I’ll be the boss with a walking stick – Claudio Ranieri won’t quit until he’s 80

Claudio Ranieri File Photo
(Image credit: Nick Potts)

New Watford boss Claudio Ranieri says he wants to carry on managing until he is 80.

The Italian turns 70 next week and is preparing for a fourth stint in the Premier League when his Vicarage Road reign starts against Liverpool on Saturday.

If it is longevity he is craving he probably chose the wrong club as Watford’s trigger-happy method of working saw Xisco Munoz become the seventh manager sacked in five years.

Still he has no plans to call time on his career even if things do not work out at Watford.
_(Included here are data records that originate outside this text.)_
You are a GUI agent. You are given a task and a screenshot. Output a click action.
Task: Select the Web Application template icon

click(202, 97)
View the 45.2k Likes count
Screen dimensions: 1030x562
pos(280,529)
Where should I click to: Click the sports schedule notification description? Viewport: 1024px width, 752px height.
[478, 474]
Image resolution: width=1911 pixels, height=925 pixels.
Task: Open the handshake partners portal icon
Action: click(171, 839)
Asked why he is not enjoying the later years of his life by relaxing, he replied: “Because I’m very boring if I don’t stay in football. I love football, I love the life, and then why not?
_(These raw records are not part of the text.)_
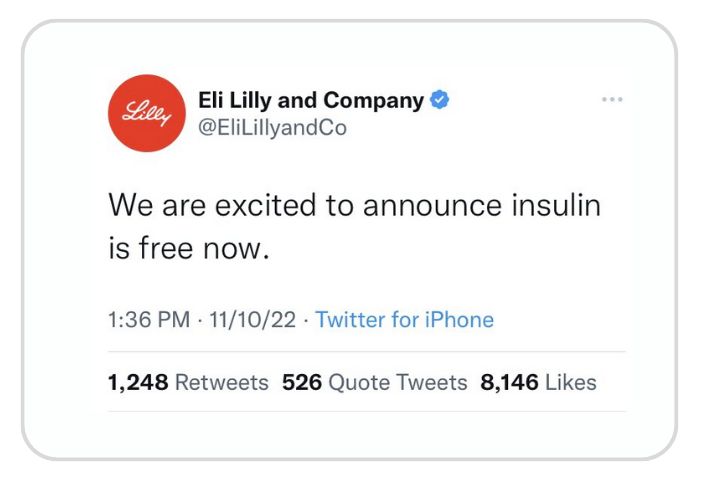Click the Quote Tweets label

(x=398, y=383)
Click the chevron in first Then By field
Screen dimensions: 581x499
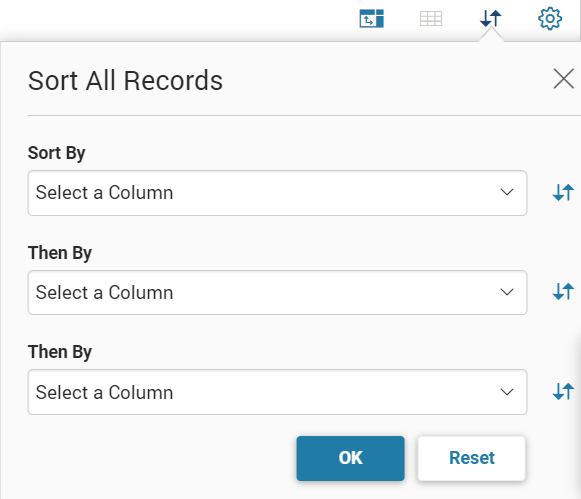507,292
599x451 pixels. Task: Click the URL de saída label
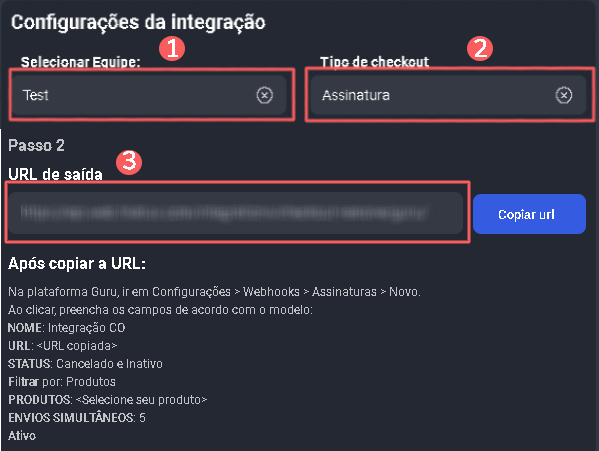[x=55, y=175]
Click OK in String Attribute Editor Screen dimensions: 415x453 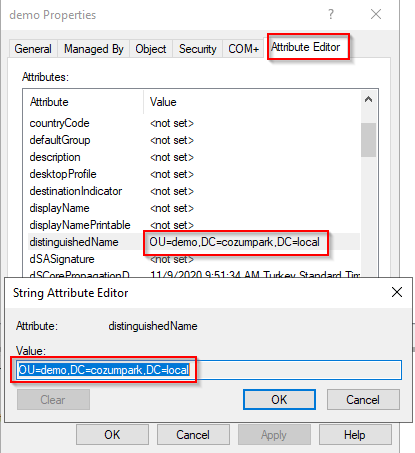click(x=279, y=400)
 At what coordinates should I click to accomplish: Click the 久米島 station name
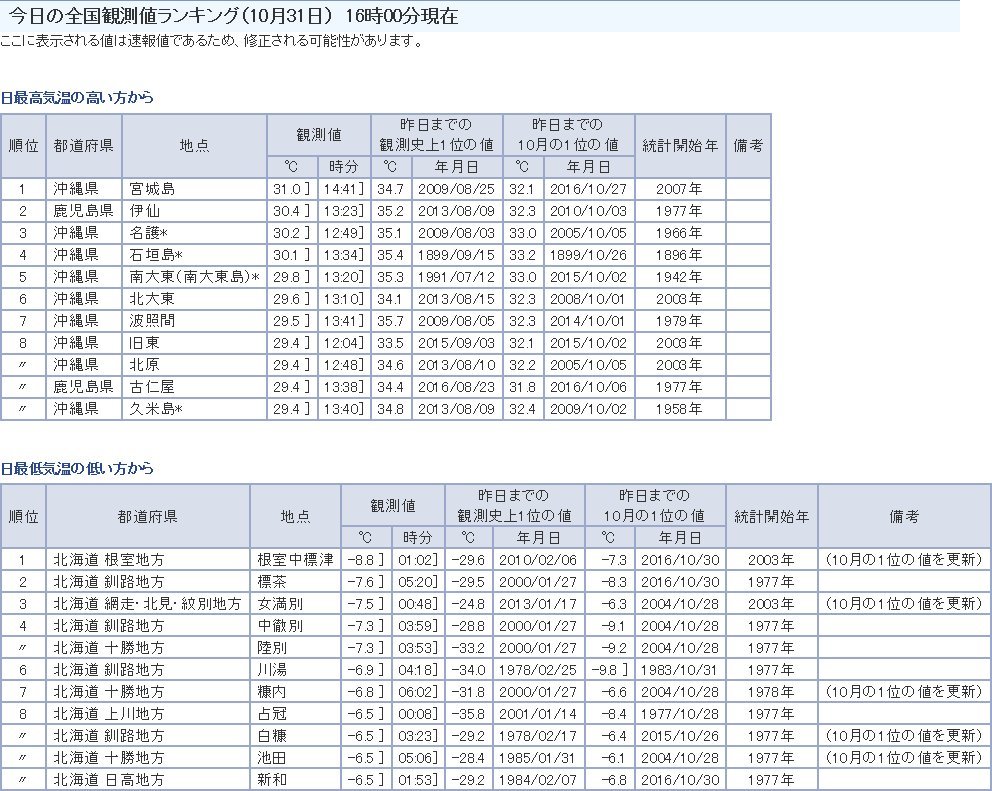[155, 409]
“Seventy or 80, maybe, why not? The oldest manager in England, maybe with a walking stick. But the brain is important, and the brain is very young.
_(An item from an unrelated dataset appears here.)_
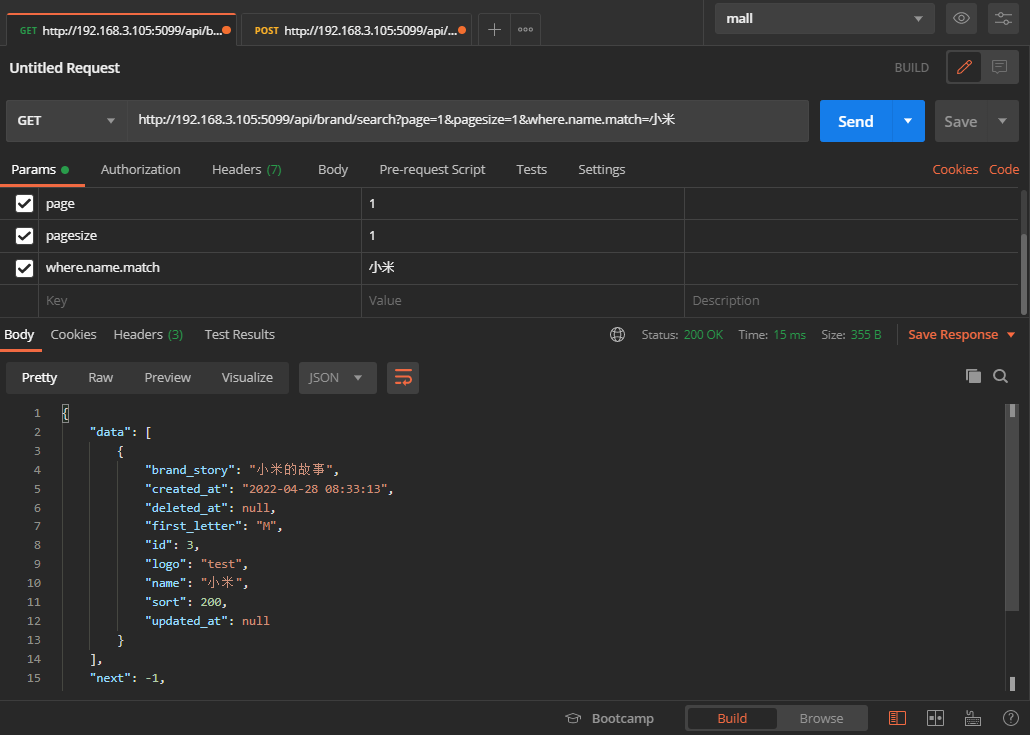The width and height of the screenshot is (1030, 735).
Task: Toggle the response line wrap icon
Action: [403, 377]
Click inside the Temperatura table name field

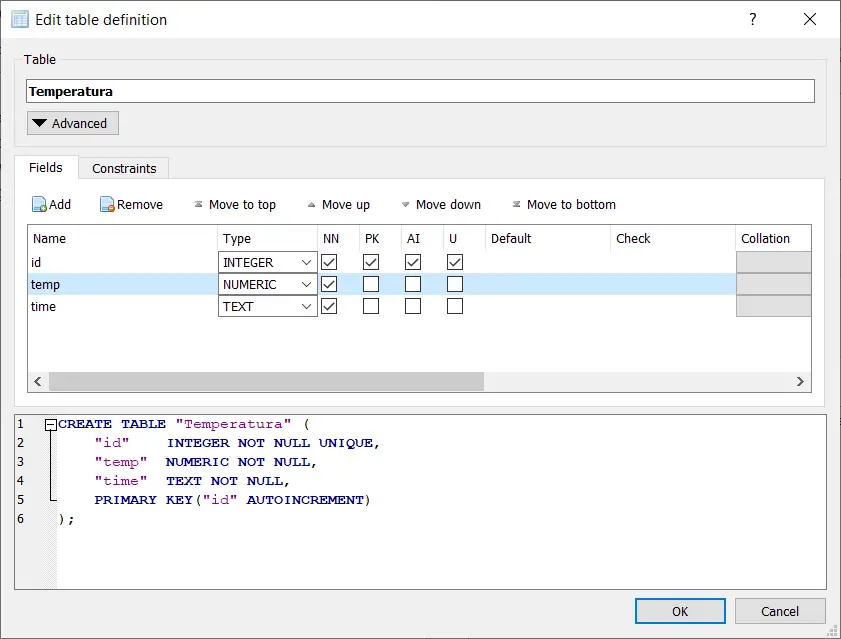tap(420, 90)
“I put all my energy, all my spirit, in my job, and I’m so happy. The chairman knows me very, very well.”

It was 20 years ago that Ranieri got the moniker of the ‘Tinkerman’ for his constant changing of his Chelsea team and tactics.

The Italian can laugh about it now and insists he was a flagbearer for the current crop of managers.

Claudio Ranieri at Chelsea

Claudio Ranieri was known as the ‘Tinkerman’ during his time at Chelsea (Phil Noble/PA)

“A long time ago a lot of other people tell me I was a ‘Tinkerman’ because I changed so many times the team, the system,” he said.

“After 20 years a lot of managers are ‘Tinkermen’. Yeah, unbelievable. I created the flag. I have the flag and they are all behind.”

Ranieri was last in the Premier League in 2019 when he was brought in to try and save Fulham but his most memorable achievement was winning the title with Leicester in 2016.

Keeping the Hornets up would be a much more straightforward task and Ranieri says he no longer thinks about what he achieved at the King Power Stadium.

“I want to be safe, and if I will be safe it’s no fairy tale in Watford,” he said. “For us it’s very, very important, the chairman has an idea to improve everything every year.

“I hope I will be here each year he wants to improve.

Claudio Ranieri

Ranieri led Leicester to a barely believable Premier League title in 2016 (Nick Potts/PA)

“The day after we won the title it was in the past for me. I forgot everything. I look always forward. What happens tomorrow, what happens Saturday. That’s everything for me, important.”

Since Ranieri last worked in this country Newcastle have become the richest club in the Premier League following their takeover last week.

Ranieri knows exactly what it is like being in situ at a club when they are taken over.

“I was sacked. That’s what happens straight away,” he said.

“I arrived second behind the unbeaten Arsenal. I arrived in the semi-final of the Champions League, and I was sacked. That is the life. Now you tell me Watford change a lot. it’s unbelievable.”